Flatman has a post which allows you to calculate the value of your blog. Mine is worth two cents, at least that's what I'm giving you each time I write. Actually the test said it was worth $14,XXX, I'm guessing anything with the word tri in it is money in the bank at some point in time.
With that said, I need a logo, a patent and people, I want to have people.
Nobody will want to be my "people" when I relay the worst part of my day. I squashed a squirrel under my tire today. That makes 2 in 2 months. They are either getting slower or I'm getting faster. Both incidents were caused by the squirrel coming out of no where, and not turning back. They've always turned back before. Maybe they've been watching too much Fear Factor. Note to squirrel: the 2000 pound mini van doesn't swerve, it's not personal, it's physics. There is nothing quite as sickening in sound as that of the life being taken from an animal. I've never hit anything with my car before, and if I never hit another animal in my lifetime that would be fine too. Of course, we could all stop swerving. I think they don't turn back because they expect us to swerve. Not swerving throws the timing off. You all need to stop swerving so they can get their timing back.
We watched "The Day After Tomorrow" the other night, because nothing else is going on in the world and it seemed like a good primer for wall to wall hurricane coverage. Cool special effects, decent writing, silly science. Reaffirmed my primary contention in life; if it's all coming down, let me and my family be at ground zero. I know where I'm going, I'll be happy to get there and I see no reason to stick around for the ugly stuff. Yes I'm a wimp. If I'm asked to stay, I'll give what I've got to take care of my family and others around me and we'd survive. I guess being in your 30's with good health allows you to be afraid of having to contemplate your own death. I don't like to have to think about dying when I am busy living. That changes radically with things like cancer and other terminal illness. With those challenges you struggle to hold to the preciousness of life, it's your main weapon in the arsenal against despair. You take each day as a gift you can share with the people around you. I want to live everyday that way. I fail. Often.
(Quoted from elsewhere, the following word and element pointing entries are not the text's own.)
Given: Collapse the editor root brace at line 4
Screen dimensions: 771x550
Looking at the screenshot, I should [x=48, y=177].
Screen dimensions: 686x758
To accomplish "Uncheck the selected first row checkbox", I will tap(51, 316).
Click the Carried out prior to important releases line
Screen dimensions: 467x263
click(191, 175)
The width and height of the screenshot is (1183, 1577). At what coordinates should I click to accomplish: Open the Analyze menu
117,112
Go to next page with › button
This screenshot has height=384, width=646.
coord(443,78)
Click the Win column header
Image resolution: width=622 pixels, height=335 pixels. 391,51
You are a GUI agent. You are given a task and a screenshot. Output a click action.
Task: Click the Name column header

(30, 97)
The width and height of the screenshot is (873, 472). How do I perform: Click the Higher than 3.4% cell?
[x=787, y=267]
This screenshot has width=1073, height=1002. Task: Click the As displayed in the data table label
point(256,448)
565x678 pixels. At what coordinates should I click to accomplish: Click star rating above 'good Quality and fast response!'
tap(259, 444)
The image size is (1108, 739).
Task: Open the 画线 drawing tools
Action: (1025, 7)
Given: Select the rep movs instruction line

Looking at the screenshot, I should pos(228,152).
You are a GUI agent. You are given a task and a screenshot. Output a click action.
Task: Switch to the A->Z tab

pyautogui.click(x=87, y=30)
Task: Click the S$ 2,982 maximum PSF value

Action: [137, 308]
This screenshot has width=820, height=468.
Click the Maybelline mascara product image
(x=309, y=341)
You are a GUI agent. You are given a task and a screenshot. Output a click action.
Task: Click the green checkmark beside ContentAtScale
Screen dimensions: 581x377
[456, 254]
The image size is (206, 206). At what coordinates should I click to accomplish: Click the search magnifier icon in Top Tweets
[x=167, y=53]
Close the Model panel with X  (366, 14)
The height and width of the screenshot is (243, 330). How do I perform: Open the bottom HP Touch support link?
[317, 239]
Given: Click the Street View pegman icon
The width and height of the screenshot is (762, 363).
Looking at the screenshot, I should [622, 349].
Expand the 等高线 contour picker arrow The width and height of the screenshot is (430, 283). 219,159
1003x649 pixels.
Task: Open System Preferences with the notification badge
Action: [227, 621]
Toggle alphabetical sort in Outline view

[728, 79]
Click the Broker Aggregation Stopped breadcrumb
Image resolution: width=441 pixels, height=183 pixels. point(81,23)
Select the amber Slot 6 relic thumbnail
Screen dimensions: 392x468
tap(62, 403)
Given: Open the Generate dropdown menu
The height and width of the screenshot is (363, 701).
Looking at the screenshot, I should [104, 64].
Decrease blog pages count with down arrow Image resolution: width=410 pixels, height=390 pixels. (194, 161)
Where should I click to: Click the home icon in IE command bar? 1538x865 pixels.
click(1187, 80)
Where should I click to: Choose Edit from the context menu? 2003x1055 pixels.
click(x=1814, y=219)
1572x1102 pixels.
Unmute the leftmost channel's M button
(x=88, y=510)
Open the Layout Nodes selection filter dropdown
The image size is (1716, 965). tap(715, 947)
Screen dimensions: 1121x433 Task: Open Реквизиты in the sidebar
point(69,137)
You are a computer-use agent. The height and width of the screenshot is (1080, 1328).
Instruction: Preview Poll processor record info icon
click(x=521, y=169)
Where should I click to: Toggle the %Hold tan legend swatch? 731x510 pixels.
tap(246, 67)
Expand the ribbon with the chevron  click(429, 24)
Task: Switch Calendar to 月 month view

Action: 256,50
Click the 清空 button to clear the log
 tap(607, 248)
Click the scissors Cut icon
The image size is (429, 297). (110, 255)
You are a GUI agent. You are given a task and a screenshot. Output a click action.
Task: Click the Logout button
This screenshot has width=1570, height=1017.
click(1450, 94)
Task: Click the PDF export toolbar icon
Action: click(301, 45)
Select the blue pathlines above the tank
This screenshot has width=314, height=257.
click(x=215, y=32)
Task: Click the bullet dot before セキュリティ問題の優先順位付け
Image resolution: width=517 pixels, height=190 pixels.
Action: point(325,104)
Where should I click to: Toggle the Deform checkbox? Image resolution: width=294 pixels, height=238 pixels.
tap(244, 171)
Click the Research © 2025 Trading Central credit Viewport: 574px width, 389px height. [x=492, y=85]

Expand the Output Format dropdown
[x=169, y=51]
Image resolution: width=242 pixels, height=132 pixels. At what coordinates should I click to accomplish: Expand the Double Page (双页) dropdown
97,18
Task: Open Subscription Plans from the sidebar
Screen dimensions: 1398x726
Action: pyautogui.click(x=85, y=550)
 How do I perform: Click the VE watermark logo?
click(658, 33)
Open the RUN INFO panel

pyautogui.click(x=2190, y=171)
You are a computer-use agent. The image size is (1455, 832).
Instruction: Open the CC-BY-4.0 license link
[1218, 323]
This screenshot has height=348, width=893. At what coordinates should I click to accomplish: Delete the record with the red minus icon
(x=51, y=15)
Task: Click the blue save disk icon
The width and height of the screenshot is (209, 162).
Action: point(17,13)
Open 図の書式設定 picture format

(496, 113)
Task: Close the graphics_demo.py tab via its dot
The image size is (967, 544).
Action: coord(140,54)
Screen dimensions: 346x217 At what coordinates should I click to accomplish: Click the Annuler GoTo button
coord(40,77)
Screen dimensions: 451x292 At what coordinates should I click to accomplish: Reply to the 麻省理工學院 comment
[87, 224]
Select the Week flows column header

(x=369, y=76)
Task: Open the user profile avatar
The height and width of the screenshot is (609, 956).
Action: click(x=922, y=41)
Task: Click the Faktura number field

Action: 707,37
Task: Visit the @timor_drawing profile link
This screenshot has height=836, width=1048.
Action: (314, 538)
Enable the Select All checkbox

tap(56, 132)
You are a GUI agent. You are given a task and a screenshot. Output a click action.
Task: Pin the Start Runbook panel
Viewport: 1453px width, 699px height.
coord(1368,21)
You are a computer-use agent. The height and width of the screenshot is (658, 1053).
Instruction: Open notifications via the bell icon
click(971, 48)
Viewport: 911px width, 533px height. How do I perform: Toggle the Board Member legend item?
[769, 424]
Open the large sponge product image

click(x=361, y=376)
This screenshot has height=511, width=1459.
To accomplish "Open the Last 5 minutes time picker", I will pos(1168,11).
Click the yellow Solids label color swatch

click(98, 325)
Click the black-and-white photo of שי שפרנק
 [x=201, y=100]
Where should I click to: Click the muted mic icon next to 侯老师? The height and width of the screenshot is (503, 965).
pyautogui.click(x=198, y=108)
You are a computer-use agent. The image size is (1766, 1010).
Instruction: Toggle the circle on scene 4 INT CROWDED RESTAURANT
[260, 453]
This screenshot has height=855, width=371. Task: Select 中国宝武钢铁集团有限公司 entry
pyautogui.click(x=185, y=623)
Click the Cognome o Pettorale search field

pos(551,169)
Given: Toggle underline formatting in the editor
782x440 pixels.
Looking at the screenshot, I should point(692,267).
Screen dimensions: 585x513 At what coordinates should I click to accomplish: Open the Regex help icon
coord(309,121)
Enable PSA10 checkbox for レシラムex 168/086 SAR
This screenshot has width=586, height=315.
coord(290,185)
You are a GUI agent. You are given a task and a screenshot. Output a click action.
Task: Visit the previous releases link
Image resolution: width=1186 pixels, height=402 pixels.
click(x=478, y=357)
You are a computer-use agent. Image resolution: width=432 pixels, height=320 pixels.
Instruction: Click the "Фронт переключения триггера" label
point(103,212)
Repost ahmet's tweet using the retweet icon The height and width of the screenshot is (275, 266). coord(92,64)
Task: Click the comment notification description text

This coming Friday we will celebrate life and commemorate death.
Tridaddy's dad, the second greatest man in my life, turns 80-may he live to be 100. The day he dies will be one of the saddest in my life.
One year ago Friday a young man who worked for Tridaddy and who we'd known for 18 or so years (most of his life) took his 50 caliber and ended his life. The very tragedy of suicide is that the person who takes their life never sees the several hundred people who gather at their grave and weep. They never hear the eulogies which exude love and hope for the person who died. Johnny was a college graduate, a licensed pilot, an accomplished guitarist, a college football player, a skilled worker, had a great personality and a warm smile and he had seemingly incurable depression. The hole he left in our lives still hurts, still echoes with why and still wishes we could go back to Oct 27th. If you are a praying person, light a candle for Johnny's family, they could use a little extra light this week.